But left-wing lawyers ignore foreign law and world opinion when it calls into question liberal policies in the United States. One classic example is the horror that most countries’ courts have for the American practice of letting virtually unguided juries award punitive damages. In most of the world, punitive damages are forbidden. But you will never see a liberal Supreme Court justice talk about “international law” or “international opinion” when it comes to punitive damages, which are sacrosanct in the eyes of some liberal judges.
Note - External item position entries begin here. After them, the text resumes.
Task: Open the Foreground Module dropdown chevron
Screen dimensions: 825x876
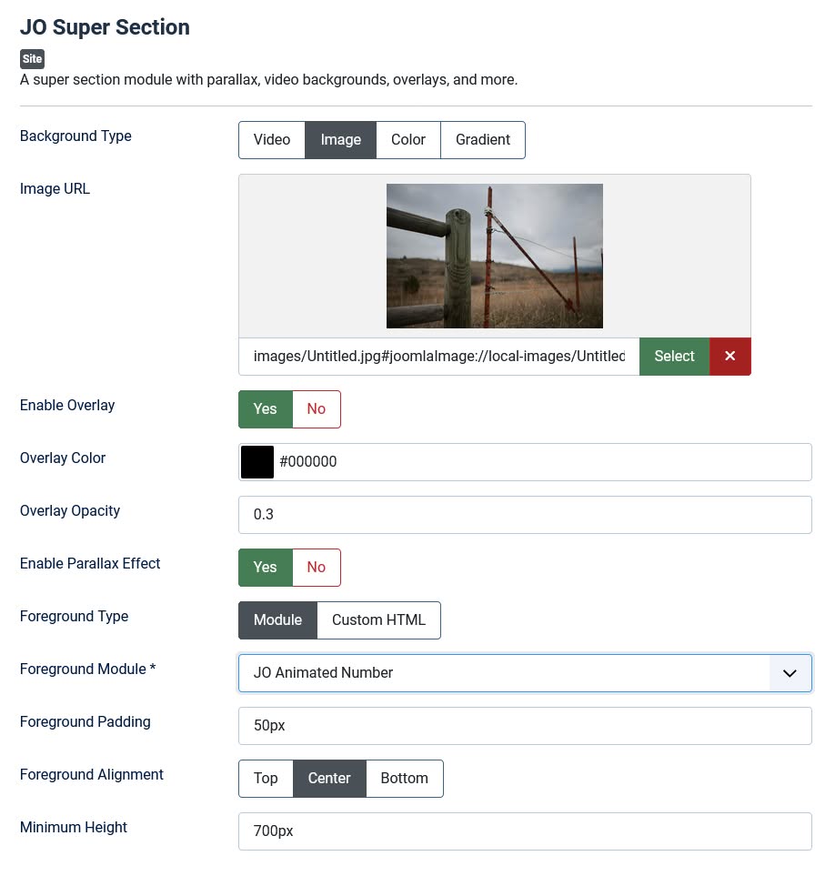Action: click(790, 673)
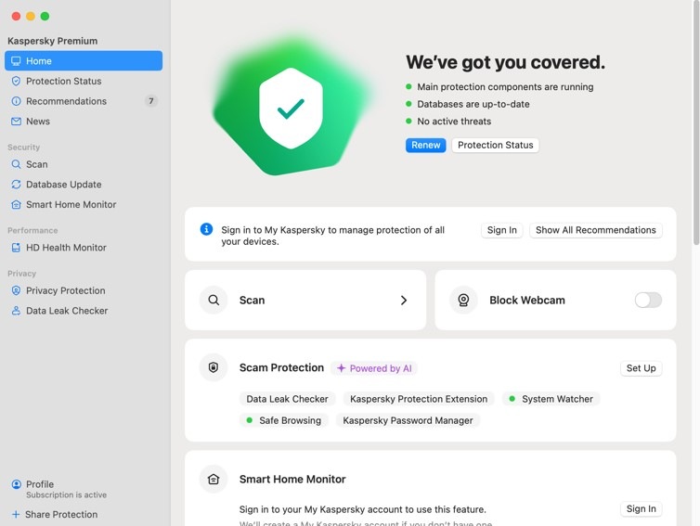Click the magnifier icon next to Scan in sidebar
700x526 pixels.
(16, 164)
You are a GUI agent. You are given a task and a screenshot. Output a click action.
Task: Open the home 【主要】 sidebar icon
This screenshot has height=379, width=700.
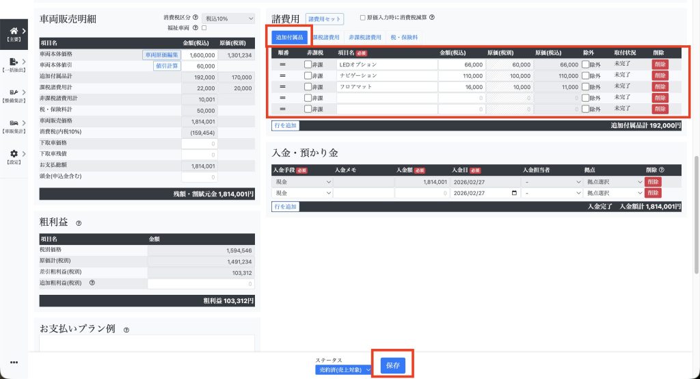pos(14,31)
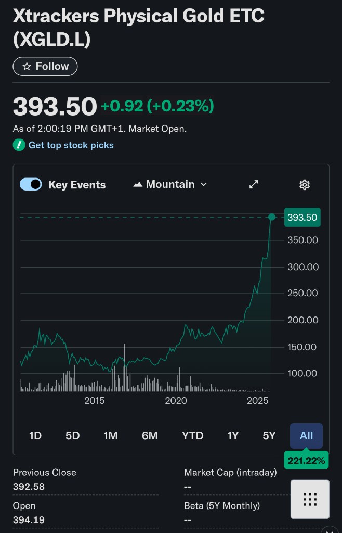This screenshot has width=342, height=533.
Task: Click the green exclamation badge icon
Action: [19, 145]
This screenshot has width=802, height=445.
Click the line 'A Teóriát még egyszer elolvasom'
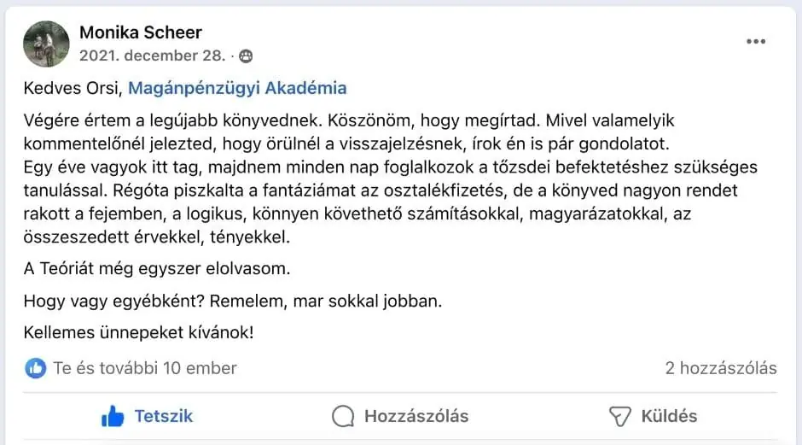(158, 269)
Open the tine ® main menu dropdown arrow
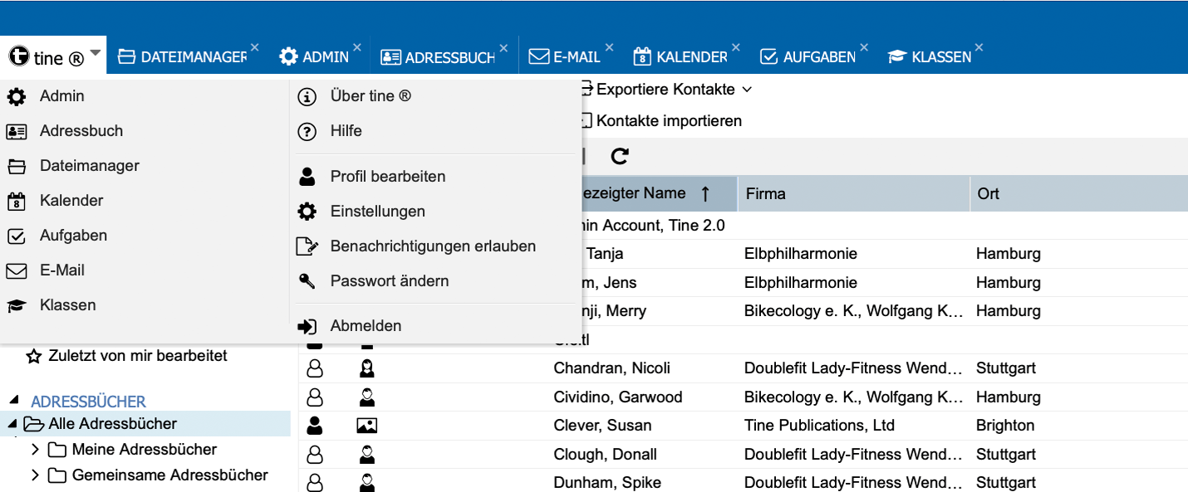Screen dimensions: 1188x492 click(x=96, y=54)

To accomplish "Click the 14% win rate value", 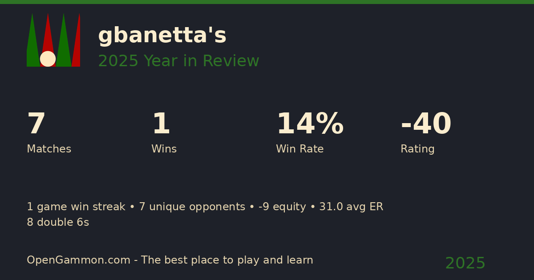I will 310,124.
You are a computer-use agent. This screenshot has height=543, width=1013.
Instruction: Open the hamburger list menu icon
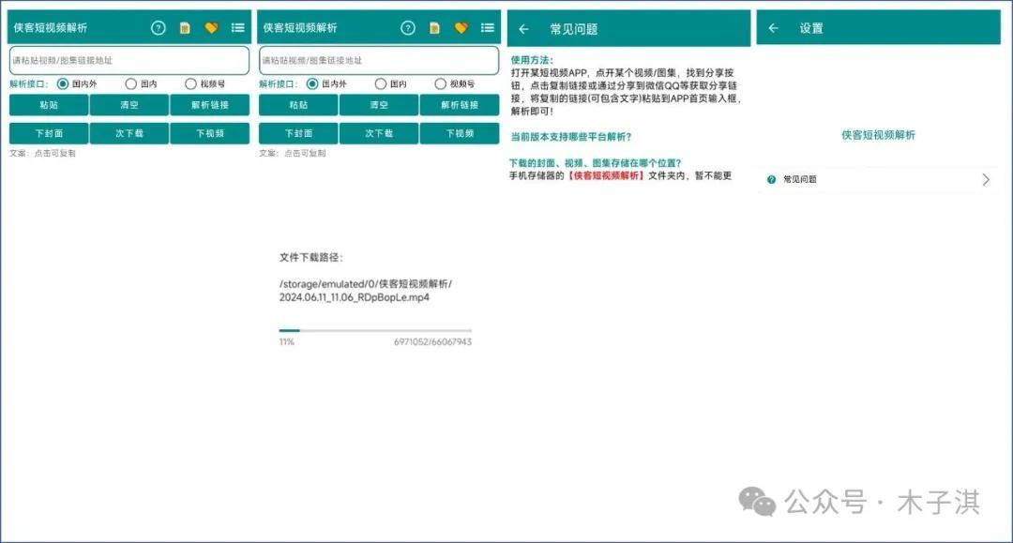pos(238,28)
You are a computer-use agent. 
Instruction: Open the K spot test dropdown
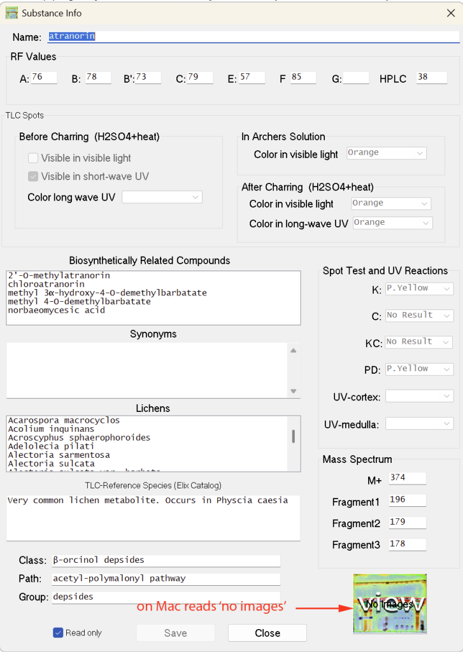click(419, 288)
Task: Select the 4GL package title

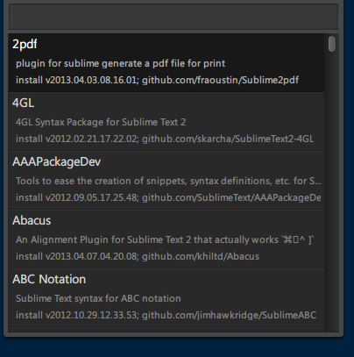Action: [23, 103]
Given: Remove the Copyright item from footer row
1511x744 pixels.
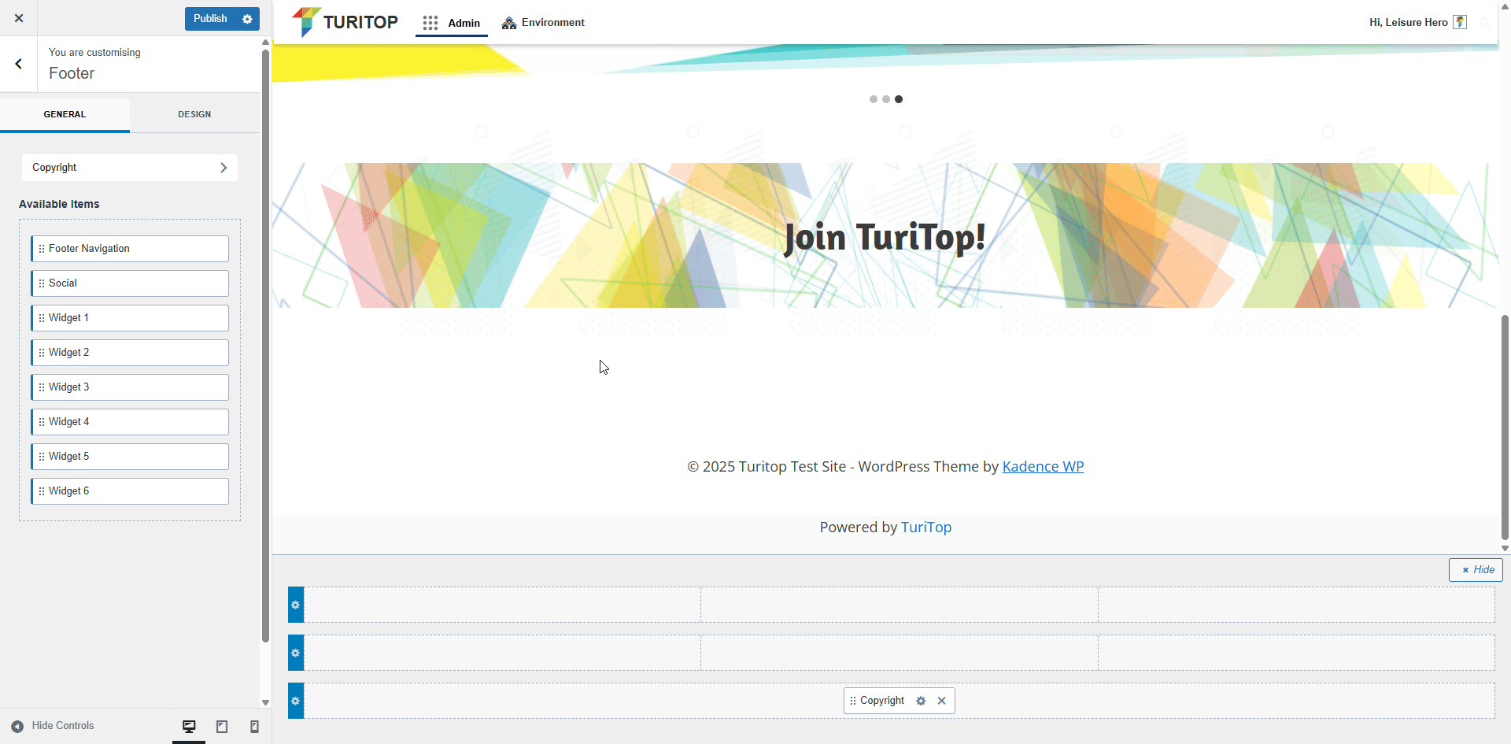Looking at the screenshot, I should pyautogui.click(x=941, y=701).
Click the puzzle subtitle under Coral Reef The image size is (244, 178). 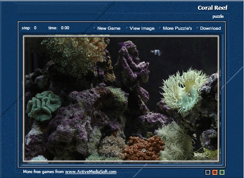tap(218, 16)
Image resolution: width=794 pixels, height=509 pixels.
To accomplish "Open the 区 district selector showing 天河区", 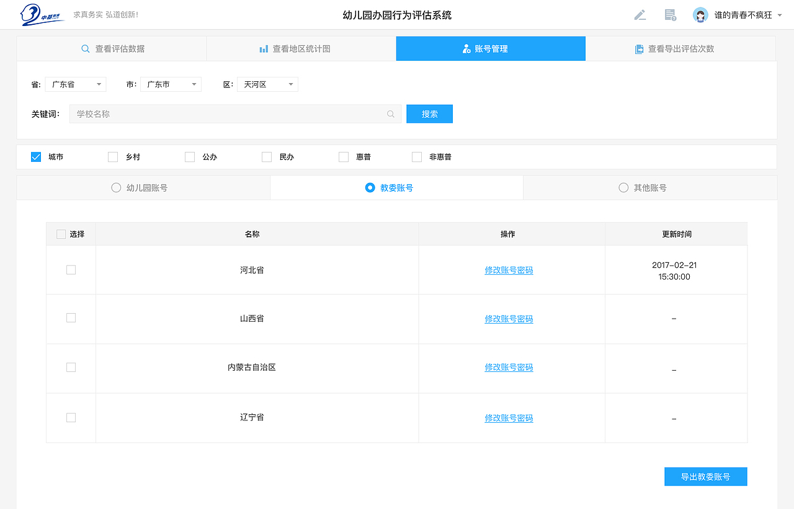I will pyautogui.click(x=267, y=84).
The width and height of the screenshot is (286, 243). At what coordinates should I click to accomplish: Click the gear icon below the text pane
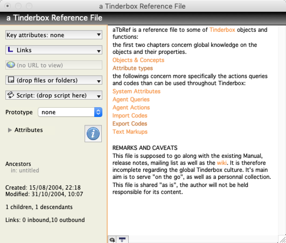point(112,239)
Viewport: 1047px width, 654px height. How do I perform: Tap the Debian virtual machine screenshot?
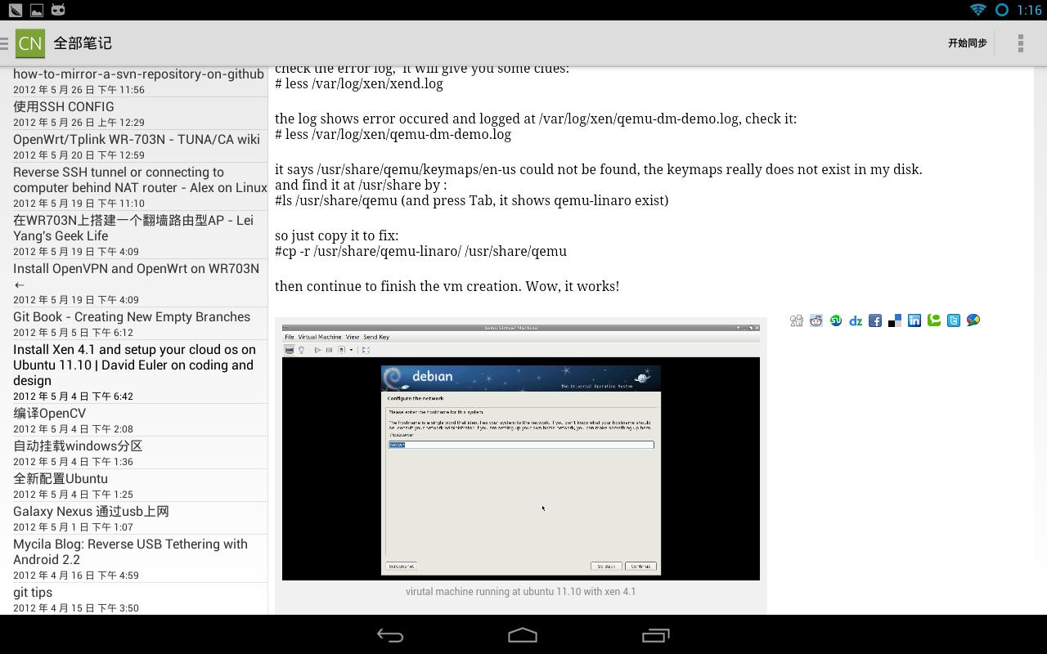520,454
Ultimately, even many liberals may come to regret their reliance on “international opinion,” which sets a dangerous precedent for civil liberties. In USA Today, liberal law professor Jonathan Turley discussed how international norms against blasphemy and the “defamation” of religions promoted at the United Nations are undermining freedom of speech and resulting in restrictions on speech perceived as inconsistent with Islam: “Around the world, free speech is being sacrificed on the altar of religion. Whether defined as hate speech, discrimination or simple blasphemy, governments are declaring unlimited free speech as the enemy of freedom of religion.” Turley describes cases such as the arrest of a Dutch cartoonist for depicting Christian and Muslim fundamentalists as zombies; the investigation of an Italian comedian for joking that in 20 years, the Pope will be in hell; the exclusion of a Dutch politician from Britain because he made a movie describing Islam’s holy book as “fascist”; and the prosecution of writers for calling Mohammed a “pedophile” because of his marriage to 6-year-old Aisha (which was consummated when she was 9).

In Canada, hate speech laws passed in the name of “human rights” have been used to punish ministers for anti-gay sermons. In the U.S., college hate-speech and “harassment” codes have been used to discipline students for criticizing affirmative action or homosexuality, or writing about the racial implications of the death penalty. Ironically, hate speech laws have often been used against minorities in the Third World, with prosecutors arguing that advocating the rights of minorities is an inflammatory form of racial separatism.